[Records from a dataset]
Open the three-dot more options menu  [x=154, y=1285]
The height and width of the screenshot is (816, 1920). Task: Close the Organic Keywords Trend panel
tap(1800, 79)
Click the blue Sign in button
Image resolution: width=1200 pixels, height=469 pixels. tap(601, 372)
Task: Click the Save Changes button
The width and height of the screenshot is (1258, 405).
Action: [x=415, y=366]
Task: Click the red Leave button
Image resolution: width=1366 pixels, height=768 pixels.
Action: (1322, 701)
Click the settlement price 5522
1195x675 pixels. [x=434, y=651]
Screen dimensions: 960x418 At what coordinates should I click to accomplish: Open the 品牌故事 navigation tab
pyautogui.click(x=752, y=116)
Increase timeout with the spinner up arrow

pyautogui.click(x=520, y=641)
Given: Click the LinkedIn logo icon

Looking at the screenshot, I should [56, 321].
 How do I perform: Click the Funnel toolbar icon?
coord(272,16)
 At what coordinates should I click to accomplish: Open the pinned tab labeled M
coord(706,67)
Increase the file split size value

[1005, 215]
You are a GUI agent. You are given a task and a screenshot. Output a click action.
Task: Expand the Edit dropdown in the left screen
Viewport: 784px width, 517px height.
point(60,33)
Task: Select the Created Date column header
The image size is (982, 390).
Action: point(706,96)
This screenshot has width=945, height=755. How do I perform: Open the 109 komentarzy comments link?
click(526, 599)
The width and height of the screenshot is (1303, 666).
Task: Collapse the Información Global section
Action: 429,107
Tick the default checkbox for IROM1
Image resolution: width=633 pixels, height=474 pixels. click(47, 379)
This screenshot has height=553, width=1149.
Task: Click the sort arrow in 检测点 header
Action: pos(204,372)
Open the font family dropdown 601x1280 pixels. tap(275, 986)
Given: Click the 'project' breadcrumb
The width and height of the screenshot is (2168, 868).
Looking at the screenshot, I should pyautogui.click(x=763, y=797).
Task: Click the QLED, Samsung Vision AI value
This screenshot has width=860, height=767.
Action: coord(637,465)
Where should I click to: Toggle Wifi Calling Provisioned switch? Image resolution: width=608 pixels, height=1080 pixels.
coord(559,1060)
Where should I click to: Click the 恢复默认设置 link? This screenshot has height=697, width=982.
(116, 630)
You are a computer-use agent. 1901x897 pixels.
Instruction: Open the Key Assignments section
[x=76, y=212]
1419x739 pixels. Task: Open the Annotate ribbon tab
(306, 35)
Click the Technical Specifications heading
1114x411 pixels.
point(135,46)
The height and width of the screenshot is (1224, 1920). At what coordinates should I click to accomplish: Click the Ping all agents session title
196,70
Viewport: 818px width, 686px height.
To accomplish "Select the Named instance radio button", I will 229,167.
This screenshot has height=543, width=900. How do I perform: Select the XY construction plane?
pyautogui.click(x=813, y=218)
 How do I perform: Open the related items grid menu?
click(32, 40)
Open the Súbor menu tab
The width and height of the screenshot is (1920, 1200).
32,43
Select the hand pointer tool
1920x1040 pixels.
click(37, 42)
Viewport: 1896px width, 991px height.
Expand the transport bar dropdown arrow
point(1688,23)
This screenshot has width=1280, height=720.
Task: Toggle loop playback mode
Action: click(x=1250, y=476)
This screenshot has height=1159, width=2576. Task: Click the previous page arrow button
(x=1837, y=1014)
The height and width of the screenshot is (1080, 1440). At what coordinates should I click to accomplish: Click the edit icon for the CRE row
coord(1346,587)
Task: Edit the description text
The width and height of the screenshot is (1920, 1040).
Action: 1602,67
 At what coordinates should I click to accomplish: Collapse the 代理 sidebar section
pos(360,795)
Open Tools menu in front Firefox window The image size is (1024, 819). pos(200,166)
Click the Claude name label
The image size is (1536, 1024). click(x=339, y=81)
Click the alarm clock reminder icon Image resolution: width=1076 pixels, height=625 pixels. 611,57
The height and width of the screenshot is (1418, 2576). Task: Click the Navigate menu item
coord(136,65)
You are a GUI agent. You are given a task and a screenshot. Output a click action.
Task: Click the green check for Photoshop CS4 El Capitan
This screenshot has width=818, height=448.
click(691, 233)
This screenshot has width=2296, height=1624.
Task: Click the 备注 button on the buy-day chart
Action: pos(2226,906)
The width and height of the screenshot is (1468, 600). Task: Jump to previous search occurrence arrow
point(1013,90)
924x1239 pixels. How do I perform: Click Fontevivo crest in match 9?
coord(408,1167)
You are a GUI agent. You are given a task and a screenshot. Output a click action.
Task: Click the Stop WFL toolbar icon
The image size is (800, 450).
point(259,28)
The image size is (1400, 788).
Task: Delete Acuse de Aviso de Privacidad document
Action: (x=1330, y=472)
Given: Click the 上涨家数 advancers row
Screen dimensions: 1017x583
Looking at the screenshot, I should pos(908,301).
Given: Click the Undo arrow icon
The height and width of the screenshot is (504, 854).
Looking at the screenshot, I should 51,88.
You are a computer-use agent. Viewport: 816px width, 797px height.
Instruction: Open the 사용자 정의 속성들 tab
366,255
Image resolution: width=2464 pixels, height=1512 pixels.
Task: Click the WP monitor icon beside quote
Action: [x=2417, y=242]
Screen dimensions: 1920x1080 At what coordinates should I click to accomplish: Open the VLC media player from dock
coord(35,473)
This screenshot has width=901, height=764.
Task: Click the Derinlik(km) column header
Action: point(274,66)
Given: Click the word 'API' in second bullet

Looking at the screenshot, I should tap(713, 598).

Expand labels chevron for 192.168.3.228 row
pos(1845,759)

- [Challenge]:
Recast the stretch of the material above from the line containing "You are a computer-use agent. Viewport: 816px" through the line containing "Action: [x=2417, y=242]" as a JSON list of strings, one string per line, leaving out blank lines.

- [Exercise solution]:
[
  "You are a computer-use agent. Viewport: 816px width, 797px height.",
  "Instruction: Open the 사용자 정의 속성들 tab",
  "366,255",
  "Image resolution: width=2464 pixels, height=1512 pixels.",
  "Task: Click the WP monitor icon beside quote",
  "Action: [x=2417, y=242]"
]